=== Stated problem 1 ===
Render every line of the pointing-dataset entries further down as a Markdown table with the columns "Row" and "Entry line," skipping blank lines. Omit the pictures from your answer.

The veteran midwife, whose cousin was one of those taken hostage in Israel and killed by Hamas on October 7, 2023, said she went to counselling the day after the Bondi attack to deal with her grief and anger at the government.

Flowers left near the site of the Bondi Beach terrorist attack

Flowers left near the site of the Bondi Beach terrorist attack

“I felt really angry at the time because I felt very betrayed by our government, that they failed the Jewish people but also Australians, by not addressing the risk of fundamental Islamism here,” the woman told the Royal Commission on Antisemitism and Social Cohesion on Thursday.

“I felt that wasn’t healthy, and it wasn’t going to help me provide health care services.”

During the session, she said the counsellor urged her to understand why the men might have committed the massacre and told her to imagine herself sitting across from a Gazan mother.

“The counsellor spoke to me and said, ‘well, can you perhaps put yourself in the position of those men and try and understand why they might have acted that way?'” the woman said.

“I thought I’ve actually misheard her. She cannot have said that to me.”

The commission is holding two weeks of public hearings into the lived experiences of Australia’s Jewish community.

A failure of journalism

Former newspaper editor Michael Gawenda told the inquiry on Thursday there had been relative silence on antisemitism in Australia, which he described as a “failure of journalism”.

Mr Gawenda, who was editor of The Age from 1997 to 2004, came to Australia aged two after his parents fled the Holocaust.

He accused some journalists of becoming activists for a cause he believes perpetuates harmful narratives about Jews, Israel and Zionism.

He identified some journalists signing letters and petitions calling for Jewish voices, “pro-Zionist voices”, not to be featured in the media, but instead to feature Palestinian and pro-Palestinian voices.

“I thought this was unethical. This is not the way we do journalism,” he said.

“We go out with open minds. We allow people to have their say, and we don’t decide who has a right to speak and who has not a right to speak.”

Mr Gawenda said the Australian media had failed to report on the lived experiences of the Jewish community and instead had given voice to claims that antisemitism was a concocted notion designed to silence criticism of Israel.

“There’s been an enormous failure of journalism in Australia,” he said.

“Where is the coverage in the media of what these actual communities are experiencing?”

Former High Court judge Virginia Bell, who is heading the commission, asked Mr Gawenda to give his definition of Zionism.

“I am deeply connected to Israel. I have family there. I love the country in many ways, for all its flaws,” he said.

“So if that’s a Zionist, then I’m a Zionist.”

=== Stated problem 2 ===
Reproduce the passage of the article on the antisemitism commission hearings from "He identified some" to "and pro-Palestinian voices.".

(Entries from a pointing dataset)
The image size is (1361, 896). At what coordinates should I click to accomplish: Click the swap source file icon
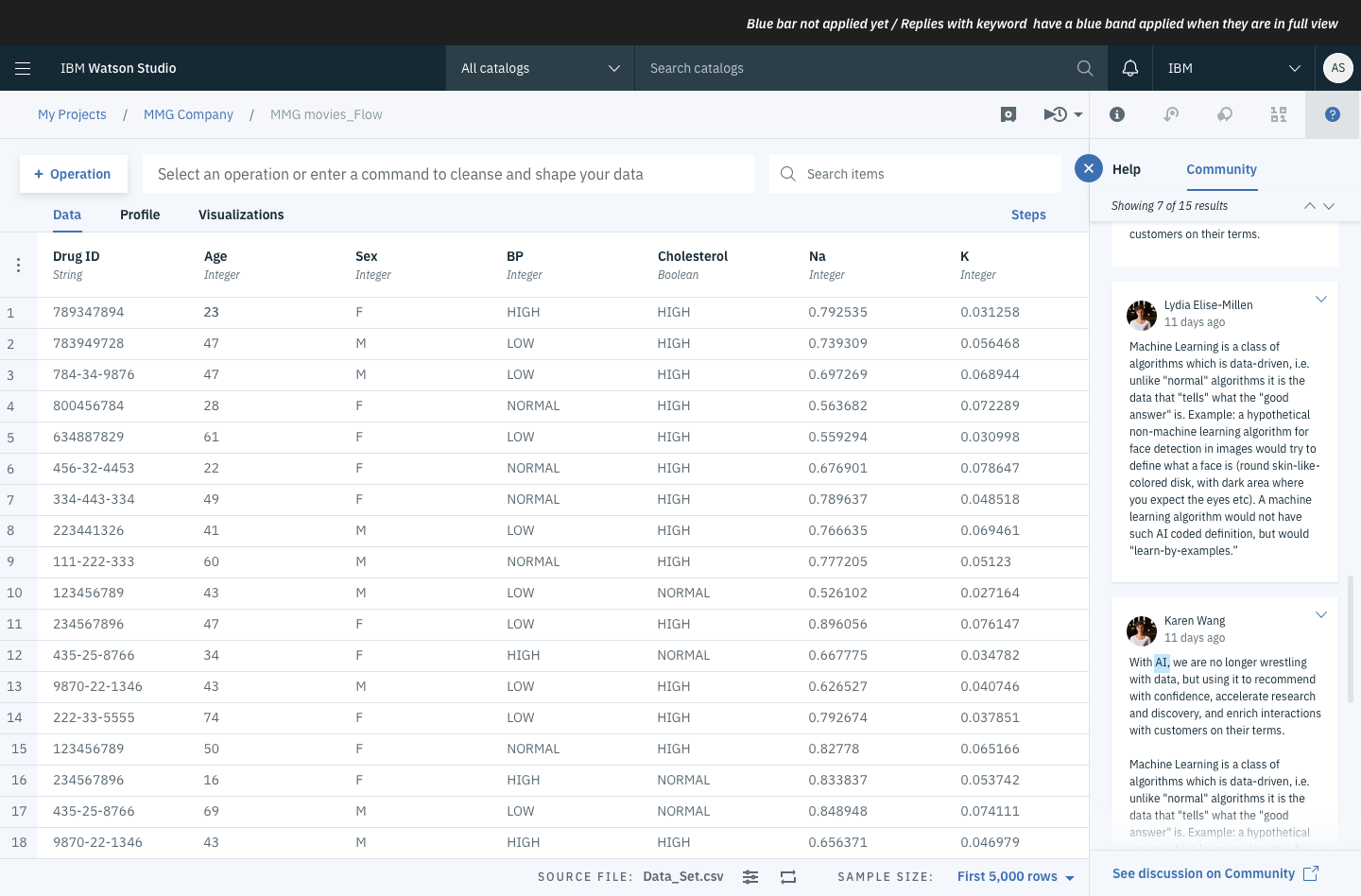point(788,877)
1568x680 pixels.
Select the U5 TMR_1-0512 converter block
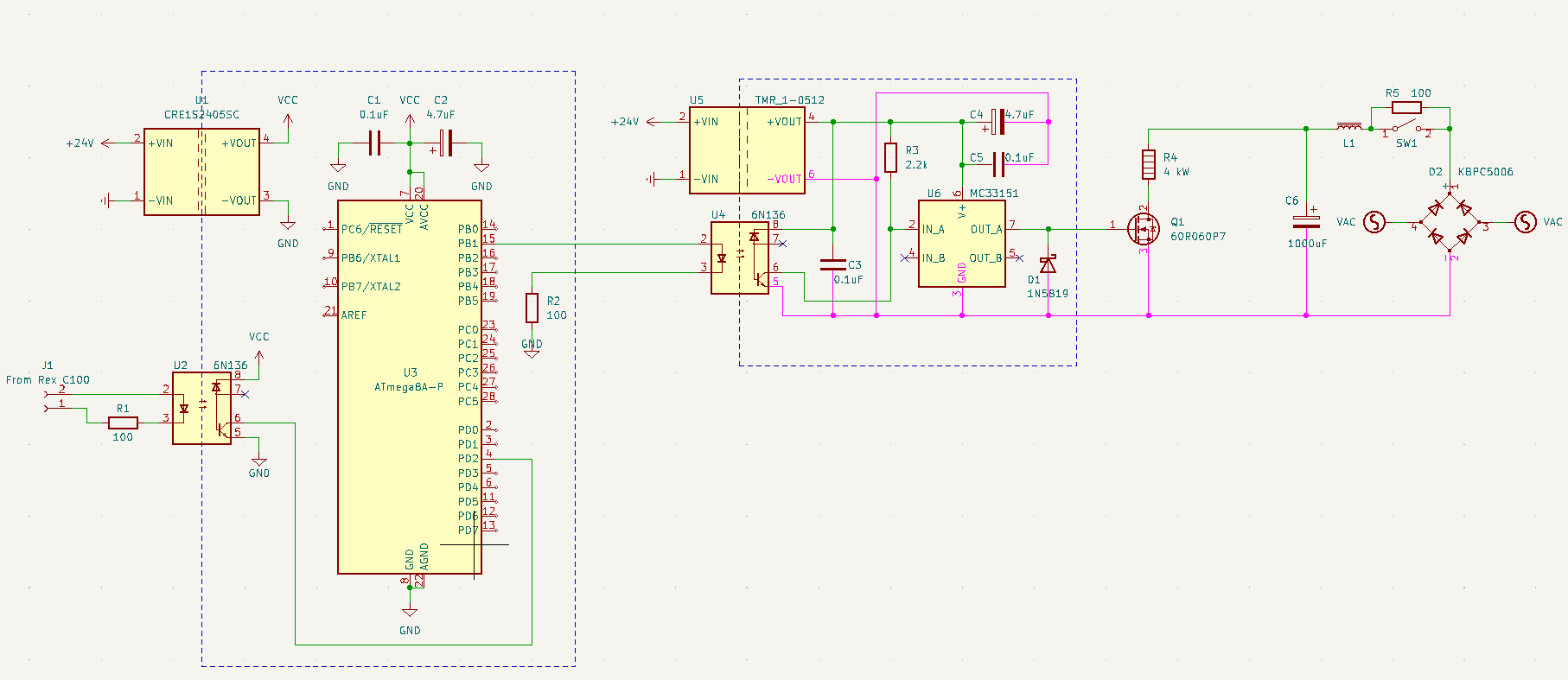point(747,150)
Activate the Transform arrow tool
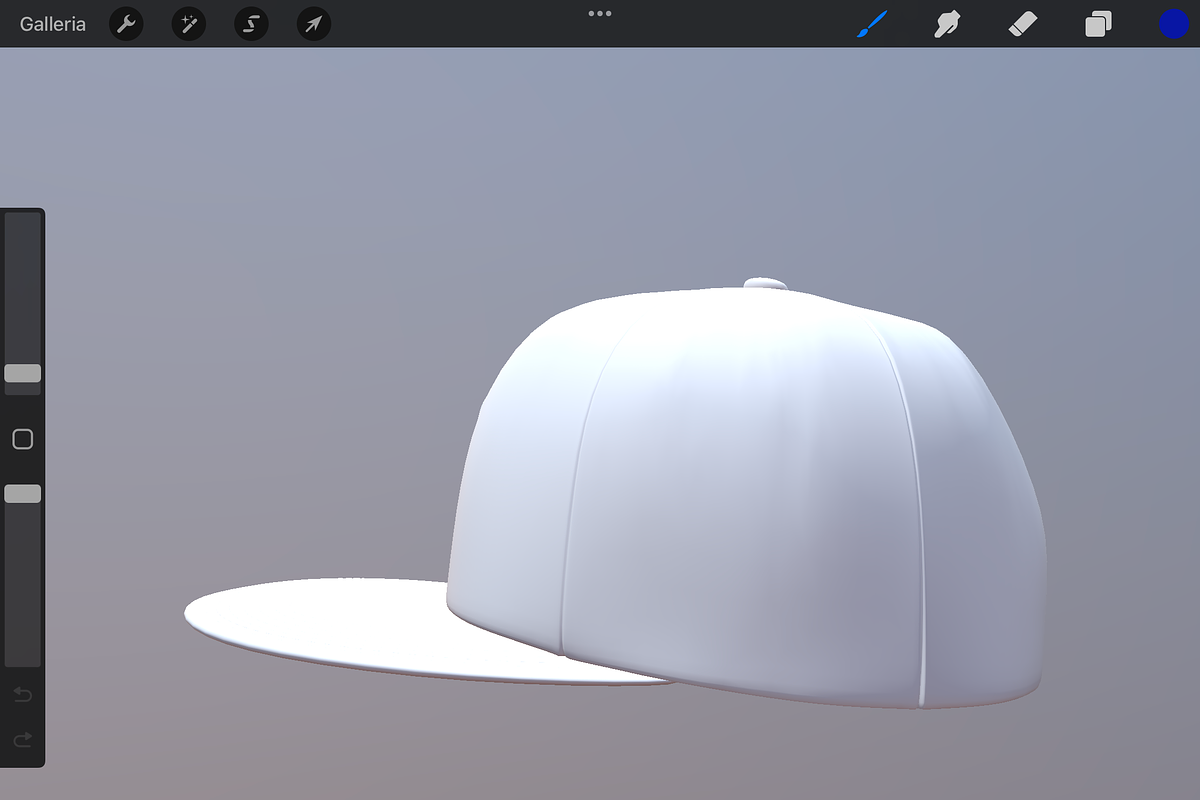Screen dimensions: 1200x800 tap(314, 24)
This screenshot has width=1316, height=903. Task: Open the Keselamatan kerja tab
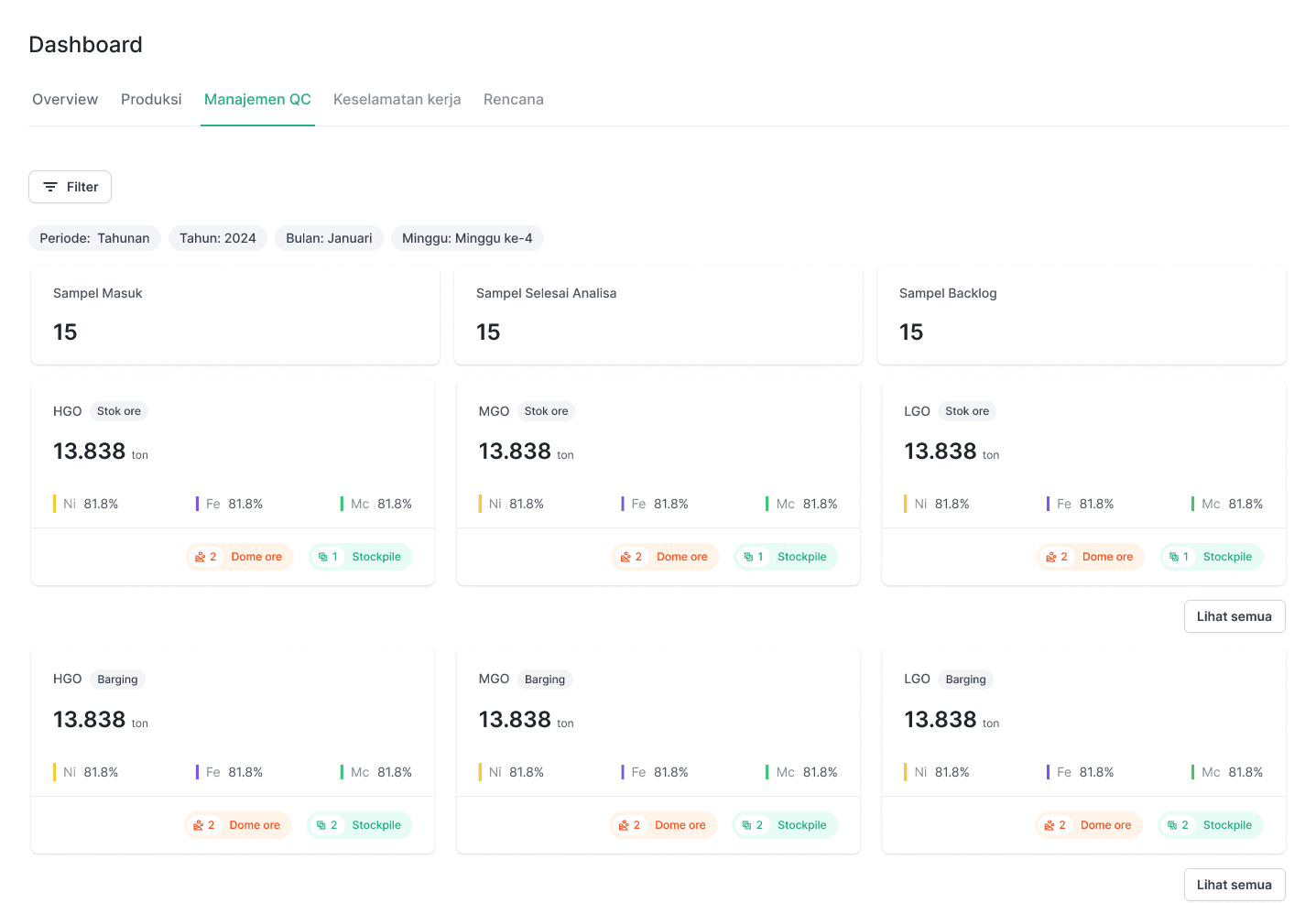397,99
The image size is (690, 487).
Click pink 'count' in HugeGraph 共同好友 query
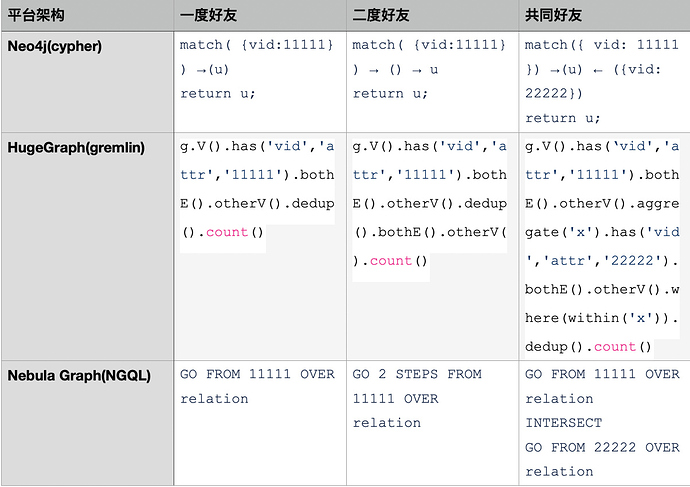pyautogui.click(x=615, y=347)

=== Reply 1 ===
| Row | Entry line |
|---|---|
| 1 | The image size is (1361, 896). At what coordinates should I click to accomplish: Click the swap source file icon |
| 2 | point(788,877) |
| 3 | 1568x680 pixels. |
| 4 | Select the U5 TMR_1-0512 converter block |
| 5 | point(747,150) |
| 6 | Activate the Transform arrow tool |
| 7 | Screen dimensions: 1200x800 tap(314, 24) |
| 8 | This screenshot has width=1316, height=903. Task: Open the Keselamatan kerja tab |
| 9 | 397,99 |
| 10 | The image size is (690, 487). |
| 11 | Click pink 'count' in HugeGraph 共同好友 query |
| 12 | pyautogui.click(x=615, y=347) |

=== Reply 2 ===
He identified some journalists signing letters and petitions calling for Jewish voices, “pro-Zionist voices”, not to be featured in the media, but instead to feature Palestinian and pro-Palestinian voices.